Research News

Cognitive resilience in Alzheimer’s disease (AD) may be influenced by interactions between variants of the gene TNFRSF1B and the soluble form of the protein TNFR2 (sTNFR2), according to a recent study published in Frontiers in Aging Neuroscience.

The findings point towards new disease-related biomarkers and drug targets for treating AD, which are both desperately needed as AD therapies remain elusive and the number of people living with dementia is greater than ever before.

Exploring the genetics of AD resilience

Resilience in AD refers to the phenomenon in which certain patients maintain relatively healthy cognition despite displaying hallmark AD-related brain changes, such as amyloid plaques and tau neurofibrillary tangles (caused by the buildup of the proteins beta amyloid and tau, respectively).

“If we can gain comprehensive understanding of the genetic and biological mechanisms governing resilience, we can take a big step towards developing therapeutics that promote resilience in those at risk for AD,” said Lynn Bekris, PhD, associate staff in the Genomic Medicine Institute and the study’s senior author.

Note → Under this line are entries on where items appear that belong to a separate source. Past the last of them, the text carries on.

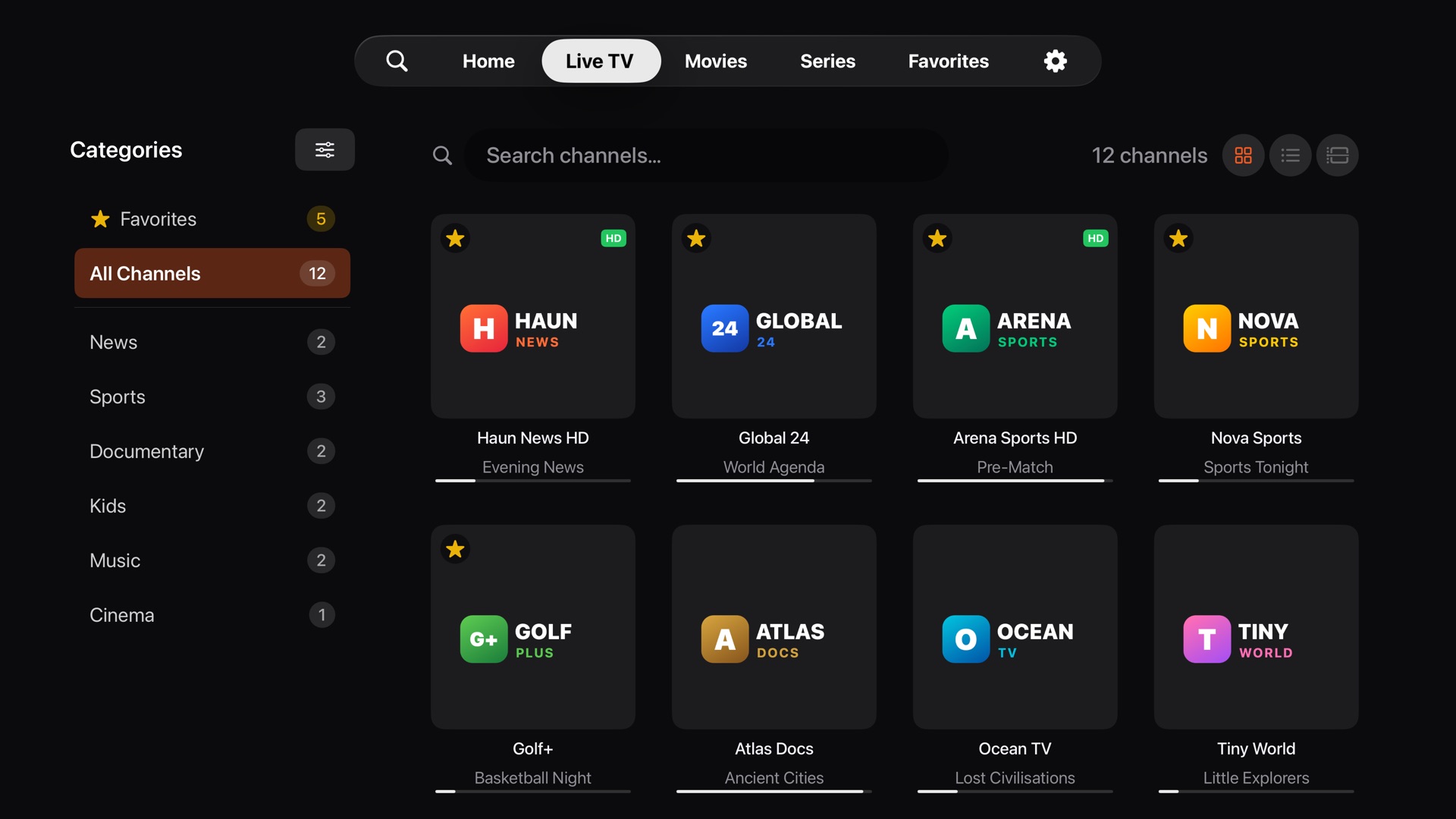
Task: Select the Favorites category with star icon
Action: (x=212, y=219)
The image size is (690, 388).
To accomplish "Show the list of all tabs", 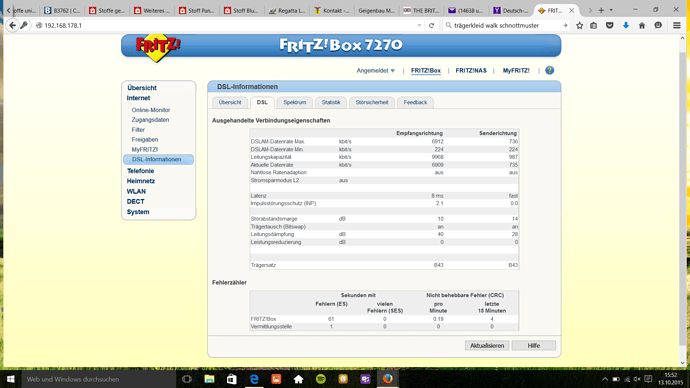I will pyautogui.click(x=611, y=10).
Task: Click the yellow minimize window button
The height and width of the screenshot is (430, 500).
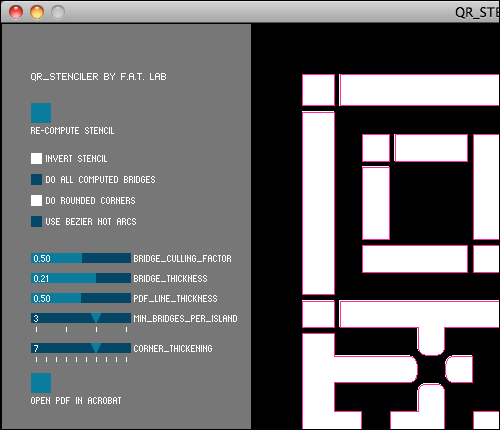Action: (x=37, y=12)
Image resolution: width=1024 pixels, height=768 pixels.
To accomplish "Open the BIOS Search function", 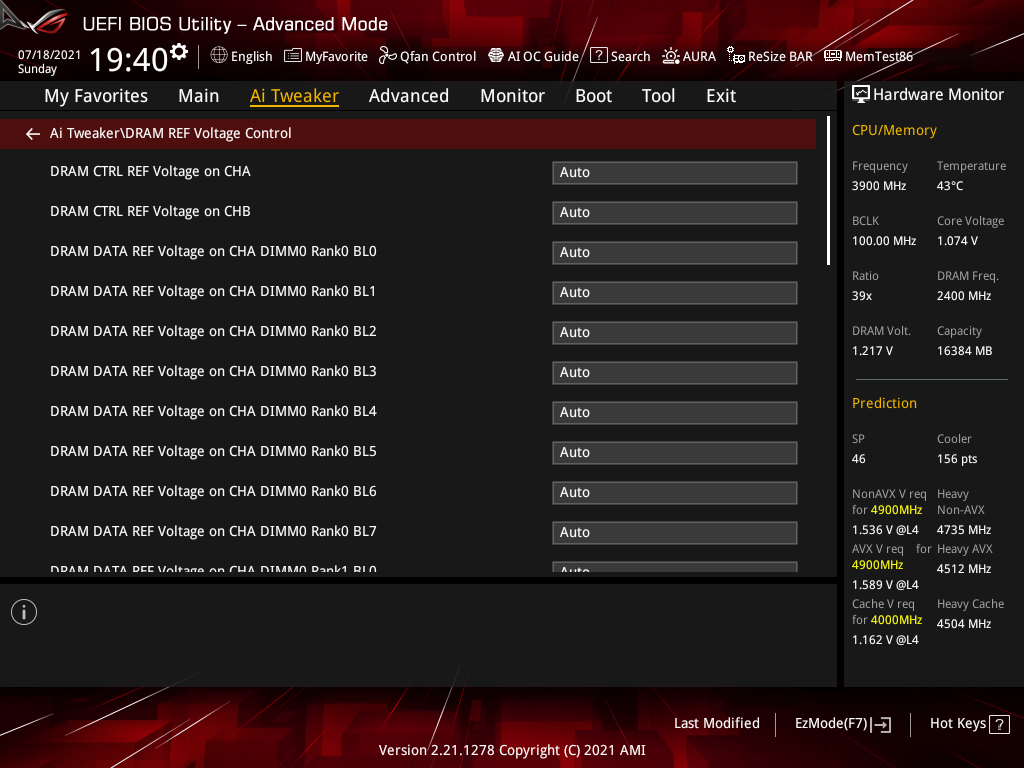I will [x=620, y=56].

Accumulating evidence suggests inflammation-related genes and pathways play important roles in AD development, but their potential contribution to resilience has not been fully explored. In this study, the researchers utilized data from 236 patients across two cohorts to investigate if resilience is impacted by TNFRSF1B and sTNFR2, which have been linked to inflammatory responses.

TNFRSF1B gene variant and related sTNFR2 influence AD resilience

The researchers analyzed how levels of sTNFR2 (encoded by TNFRSF1B) and two TNFRSF1B gene variants—rs976881 and rs1061622—affect three indicators of AD severity, including cerebrospinal fluid (CSF) biomarkers of neurodegeneration and tau; MRI measurements of hippocampal and whole brain volumes; and test scores measuring cognitive function.

“We found that the interaction between TNFRSF1B variant rs976881 and CSF TNFR2 levels modulates multiple severity markers and cognitive domains associated with Alzheimer’s disease,” said Jagan Pillai, MD, PhD, a neurologist in the Lou Ruvo Center for Brain Health at Cleveland Clinic and the study’s first author. “While further studies are warranted, our findings suggest that rs976881 could serve as a marker of resilience in AD and that sTNFR2 may be a prime drug target for AD therapies aimed at improving clinical outcomes.”

The researchers will next explore what might affect TNFR2 levels, with possible factors being comorbidities, the microbiome and diet.

The study was funded in part by the National Institute on Aging (part of the National Institutes of Health), Alzheimer’s Association, Keep Memory Alive Foundation, and the Jane and Lee Seidman Fund.